**WHAT IS BEING ASKED:** Each line of the entries that mentions the string "computer" needs to be reported.

**DATA:**

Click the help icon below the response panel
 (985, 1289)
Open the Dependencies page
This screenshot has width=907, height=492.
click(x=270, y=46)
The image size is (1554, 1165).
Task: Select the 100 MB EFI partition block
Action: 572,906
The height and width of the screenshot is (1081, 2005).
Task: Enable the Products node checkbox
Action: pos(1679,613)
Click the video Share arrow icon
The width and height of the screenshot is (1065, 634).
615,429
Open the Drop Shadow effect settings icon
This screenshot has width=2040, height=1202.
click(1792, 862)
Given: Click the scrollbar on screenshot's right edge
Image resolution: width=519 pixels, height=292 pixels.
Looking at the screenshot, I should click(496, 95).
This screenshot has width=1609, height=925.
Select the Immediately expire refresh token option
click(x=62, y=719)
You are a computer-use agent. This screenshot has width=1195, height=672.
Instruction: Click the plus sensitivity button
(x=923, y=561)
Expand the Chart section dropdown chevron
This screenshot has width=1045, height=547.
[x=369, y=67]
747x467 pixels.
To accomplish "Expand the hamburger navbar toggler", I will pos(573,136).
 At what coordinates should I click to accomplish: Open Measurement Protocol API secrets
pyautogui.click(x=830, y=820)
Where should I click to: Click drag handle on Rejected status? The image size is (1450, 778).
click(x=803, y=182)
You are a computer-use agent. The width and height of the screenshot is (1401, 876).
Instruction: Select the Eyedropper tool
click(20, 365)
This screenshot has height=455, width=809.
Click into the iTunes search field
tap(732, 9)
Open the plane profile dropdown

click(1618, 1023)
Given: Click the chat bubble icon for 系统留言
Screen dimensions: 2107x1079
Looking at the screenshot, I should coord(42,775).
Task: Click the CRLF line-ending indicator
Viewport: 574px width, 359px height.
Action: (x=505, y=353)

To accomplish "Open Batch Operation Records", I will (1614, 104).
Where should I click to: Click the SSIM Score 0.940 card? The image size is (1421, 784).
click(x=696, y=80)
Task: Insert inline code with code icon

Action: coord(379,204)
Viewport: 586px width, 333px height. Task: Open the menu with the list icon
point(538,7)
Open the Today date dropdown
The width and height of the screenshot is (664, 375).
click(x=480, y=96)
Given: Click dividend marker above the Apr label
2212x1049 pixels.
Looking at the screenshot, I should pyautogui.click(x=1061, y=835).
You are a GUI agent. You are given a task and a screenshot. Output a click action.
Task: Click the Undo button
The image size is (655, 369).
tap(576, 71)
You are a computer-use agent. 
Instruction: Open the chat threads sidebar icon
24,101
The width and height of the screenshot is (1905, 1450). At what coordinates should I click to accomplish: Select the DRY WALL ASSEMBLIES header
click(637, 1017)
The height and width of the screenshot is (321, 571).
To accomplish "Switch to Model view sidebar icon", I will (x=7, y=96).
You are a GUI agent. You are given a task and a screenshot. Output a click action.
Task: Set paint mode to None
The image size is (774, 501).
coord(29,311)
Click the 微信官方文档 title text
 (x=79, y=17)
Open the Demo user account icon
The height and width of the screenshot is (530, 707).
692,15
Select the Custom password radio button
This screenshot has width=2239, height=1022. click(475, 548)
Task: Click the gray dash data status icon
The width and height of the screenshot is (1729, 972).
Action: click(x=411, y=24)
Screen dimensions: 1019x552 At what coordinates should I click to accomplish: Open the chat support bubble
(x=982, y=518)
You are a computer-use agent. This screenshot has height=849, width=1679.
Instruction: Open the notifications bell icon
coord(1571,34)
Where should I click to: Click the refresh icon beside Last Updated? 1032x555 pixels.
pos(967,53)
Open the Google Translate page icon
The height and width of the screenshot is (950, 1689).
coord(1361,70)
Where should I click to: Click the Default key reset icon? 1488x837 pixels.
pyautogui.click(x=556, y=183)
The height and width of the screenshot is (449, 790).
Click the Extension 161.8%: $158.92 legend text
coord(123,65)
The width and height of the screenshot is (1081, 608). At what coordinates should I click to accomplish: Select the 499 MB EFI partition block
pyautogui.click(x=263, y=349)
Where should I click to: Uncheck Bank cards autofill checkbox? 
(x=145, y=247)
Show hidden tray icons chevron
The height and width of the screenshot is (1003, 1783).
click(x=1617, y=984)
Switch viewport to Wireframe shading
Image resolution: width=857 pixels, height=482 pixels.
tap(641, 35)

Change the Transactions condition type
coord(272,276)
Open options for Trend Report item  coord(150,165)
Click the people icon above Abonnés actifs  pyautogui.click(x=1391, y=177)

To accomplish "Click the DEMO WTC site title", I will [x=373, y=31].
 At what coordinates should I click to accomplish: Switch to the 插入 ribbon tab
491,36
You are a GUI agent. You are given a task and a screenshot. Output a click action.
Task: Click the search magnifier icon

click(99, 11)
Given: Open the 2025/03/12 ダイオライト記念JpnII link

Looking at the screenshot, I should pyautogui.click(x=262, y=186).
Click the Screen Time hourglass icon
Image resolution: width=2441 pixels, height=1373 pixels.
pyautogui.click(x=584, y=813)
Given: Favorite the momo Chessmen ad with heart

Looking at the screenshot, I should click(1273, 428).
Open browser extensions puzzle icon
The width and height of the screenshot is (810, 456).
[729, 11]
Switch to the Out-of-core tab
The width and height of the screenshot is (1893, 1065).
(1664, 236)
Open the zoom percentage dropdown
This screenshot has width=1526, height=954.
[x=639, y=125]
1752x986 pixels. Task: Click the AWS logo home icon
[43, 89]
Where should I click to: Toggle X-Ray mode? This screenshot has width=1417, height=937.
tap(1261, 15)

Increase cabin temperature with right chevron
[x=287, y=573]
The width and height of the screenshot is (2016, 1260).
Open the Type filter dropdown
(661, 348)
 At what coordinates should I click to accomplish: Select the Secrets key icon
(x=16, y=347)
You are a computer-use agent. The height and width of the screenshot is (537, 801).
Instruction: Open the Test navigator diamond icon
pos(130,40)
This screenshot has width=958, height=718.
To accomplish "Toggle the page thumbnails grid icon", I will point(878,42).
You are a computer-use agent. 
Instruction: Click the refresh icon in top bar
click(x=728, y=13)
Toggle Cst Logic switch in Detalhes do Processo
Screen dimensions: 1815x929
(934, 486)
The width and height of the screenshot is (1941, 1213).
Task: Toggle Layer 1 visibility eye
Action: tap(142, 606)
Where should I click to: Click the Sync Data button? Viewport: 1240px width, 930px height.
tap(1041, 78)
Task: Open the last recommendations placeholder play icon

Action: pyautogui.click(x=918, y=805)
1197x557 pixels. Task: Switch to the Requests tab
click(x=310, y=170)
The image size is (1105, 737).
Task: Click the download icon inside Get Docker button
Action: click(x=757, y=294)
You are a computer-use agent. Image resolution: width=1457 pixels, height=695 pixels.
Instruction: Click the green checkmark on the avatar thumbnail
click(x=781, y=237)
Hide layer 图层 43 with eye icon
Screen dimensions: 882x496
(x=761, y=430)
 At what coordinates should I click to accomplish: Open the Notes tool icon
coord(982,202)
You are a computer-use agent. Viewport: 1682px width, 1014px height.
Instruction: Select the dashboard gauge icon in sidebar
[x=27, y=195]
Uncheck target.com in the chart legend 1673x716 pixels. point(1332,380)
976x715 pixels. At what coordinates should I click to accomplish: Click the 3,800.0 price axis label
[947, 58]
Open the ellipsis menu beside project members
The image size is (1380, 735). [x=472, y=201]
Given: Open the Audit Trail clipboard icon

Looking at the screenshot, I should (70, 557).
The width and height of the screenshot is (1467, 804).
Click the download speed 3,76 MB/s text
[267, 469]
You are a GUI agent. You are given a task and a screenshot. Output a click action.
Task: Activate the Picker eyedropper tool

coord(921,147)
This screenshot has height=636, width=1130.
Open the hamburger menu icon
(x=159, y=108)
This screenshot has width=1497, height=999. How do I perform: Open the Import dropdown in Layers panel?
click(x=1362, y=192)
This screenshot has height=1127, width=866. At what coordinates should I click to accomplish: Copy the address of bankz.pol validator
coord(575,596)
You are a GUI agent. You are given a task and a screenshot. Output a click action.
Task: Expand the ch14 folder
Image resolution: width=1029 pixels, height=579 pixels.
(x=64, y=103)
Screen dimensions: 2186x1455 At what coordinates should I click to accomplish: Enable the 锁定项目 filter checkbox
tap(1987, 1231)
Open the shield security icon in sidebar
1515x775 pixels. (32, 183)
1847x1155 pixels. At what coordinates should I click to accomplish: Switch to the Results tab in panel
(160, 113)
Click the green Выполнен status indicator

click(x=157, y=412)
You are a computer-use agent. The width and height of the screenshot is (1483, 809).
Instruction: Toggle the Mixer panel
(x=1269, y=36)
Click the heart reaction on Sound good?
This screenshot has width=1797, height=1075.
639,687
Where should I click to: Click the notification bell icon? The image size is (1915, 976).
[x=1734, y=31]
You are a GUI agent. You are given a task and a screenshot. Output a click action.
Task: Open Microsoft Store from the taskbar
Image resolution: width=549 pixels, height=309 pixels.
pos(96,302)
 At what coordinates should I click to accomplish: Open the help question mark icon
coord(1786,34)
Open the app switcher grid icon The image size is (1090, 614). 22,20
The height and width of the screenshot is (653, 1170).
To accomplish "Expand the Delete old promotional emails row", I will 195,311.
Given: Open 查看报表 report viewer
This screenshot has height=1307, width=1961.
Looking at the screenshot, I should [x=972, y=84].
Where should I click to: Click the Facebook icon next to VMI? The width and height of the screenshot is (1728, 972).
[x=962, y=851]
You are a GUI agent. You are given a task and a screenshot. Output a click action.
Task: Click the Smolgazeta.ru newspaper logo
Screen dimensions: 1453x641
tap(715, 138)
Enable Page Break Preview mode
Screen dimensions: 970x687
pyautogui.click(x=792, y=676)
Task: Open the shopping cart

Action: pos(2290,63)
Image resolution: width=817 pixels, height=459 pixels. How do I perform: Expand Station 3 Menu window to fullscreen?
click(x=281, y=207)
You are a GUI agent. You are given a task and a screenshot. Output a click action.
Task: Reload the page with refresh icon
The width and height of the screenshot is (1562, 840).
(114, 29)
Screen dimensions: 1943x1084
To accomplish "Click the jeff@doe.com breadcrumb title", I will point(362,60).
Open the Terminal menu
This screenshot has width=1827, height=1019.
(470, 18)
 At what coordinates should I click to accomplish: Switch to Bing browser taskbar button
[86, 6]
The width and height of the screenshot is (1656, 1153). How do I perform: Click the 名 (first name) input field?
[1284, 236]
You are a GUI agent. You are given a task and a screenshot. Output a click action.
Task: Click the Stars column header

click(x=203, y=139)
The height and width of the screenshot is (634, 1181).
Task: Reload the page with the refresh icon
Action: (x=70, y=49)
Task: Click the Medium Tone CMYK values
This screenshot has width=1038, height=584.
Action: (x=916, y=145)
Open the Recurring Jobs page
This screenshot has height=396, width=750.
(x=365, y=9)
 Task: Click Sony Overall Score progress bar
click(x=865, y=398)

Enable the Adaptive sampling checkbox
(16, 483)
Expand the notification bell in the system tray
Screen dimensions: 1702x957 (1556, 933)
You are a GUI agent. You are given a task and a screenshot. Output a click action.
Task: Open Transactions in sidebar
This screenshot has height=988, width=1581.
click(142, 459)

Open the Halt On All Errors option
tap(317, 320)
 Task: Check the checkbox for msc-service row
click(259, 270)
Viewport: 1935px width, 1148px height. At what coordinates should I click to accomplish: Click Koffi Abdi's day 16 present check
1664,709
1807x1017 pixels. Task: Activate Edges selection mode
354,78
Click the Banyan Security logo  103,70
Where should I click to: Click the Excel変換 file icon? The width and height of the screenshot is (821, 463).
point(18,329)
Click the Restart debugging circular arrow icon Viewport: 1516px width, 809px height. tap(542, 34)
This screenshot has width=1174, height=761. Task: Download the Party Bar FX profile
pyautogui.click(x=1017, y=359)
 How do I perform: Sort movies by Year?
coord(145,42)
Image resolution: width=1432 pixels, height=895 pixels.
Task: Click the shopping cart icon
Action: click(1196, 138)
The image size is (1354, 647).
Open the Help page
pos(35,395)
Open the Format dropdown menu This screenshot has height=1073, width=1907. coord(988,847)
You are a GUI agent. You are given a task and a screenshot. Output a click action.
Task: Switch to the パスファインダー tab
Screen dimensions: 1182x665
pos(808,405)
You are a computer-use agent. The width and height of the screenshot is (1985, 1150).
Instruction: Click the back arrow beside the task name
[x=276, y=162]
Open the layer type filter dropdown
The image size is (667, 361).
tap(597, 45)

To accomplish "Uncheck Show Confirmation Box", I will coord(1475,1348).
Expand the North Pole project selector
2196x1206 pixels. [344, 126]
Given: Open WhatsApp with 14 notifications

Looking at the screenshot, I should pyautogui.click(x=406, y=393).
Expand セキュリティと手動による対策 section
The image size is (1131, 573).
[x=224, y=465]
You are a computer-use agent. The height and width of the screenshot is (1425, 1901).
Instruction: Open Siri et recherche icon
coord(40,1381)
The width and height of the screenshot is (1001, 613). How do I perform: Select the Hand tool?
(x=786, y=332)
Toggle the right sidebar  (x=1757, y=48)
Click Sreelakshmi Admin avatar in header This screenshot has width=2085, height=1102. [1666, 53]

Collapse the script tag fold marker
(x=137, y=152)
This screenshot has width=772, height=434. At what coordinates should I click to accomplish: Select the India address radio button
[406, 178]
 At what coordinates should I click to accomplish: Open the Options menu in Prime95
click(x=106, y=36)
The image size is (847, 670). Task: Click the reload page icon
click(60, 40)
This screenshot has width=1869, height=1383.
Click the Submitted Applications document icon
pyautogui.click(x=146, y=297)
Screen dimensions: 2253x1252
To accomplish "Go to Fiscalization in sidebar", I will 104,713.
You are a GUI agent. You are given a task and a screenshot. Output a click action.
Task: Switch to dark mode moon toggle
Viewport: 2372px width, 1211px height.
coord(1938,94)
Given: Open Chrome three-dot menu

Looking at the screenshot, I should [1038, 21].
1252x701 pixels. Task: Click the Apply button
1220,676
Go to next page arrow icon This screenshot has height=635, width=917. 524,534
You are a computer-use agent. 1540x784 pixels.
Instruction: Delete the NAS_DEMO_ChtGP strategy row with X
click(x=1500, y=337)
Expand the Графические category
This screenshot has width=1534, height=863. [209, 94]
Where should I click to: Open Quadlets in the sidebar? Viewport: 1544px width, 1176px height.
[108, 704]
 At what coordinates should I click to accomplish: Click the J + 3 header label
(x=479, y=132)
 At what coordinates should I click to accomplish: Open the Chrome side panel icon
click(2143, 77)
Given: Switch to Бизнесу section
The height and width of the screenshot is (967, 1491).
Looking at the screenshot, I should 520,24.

**RESPONSE TO THE TASK:**
You are a computer-use agent. This screenshot has width=1195, height=672.
You are a computer-use agent. The width and height of the screenshot is (1401, 876).
You are a computer-use agent. 
You are a computer-use agent. This screenshot has height=849, width=1679.
You are a computer-use agent. The height and width of the screenshot is (537, 801).
You are a computer-use agent. 
You are a computer-use agent. Image resolution: width=1457 pixels, height=695 pixels.
You are a computer-use agent. Viewport: 1682px width, 1014px height.
You are a computer-use agent. The width and height of the screenshot is (1483, 809).
You are a computer-use agent. The width and height of the screenshot is (1985, 1150).
You are a computer-use agent. The height and width of the screenshot is (1425, 1901).
You are a computer-use agent. 1540x784 pixels.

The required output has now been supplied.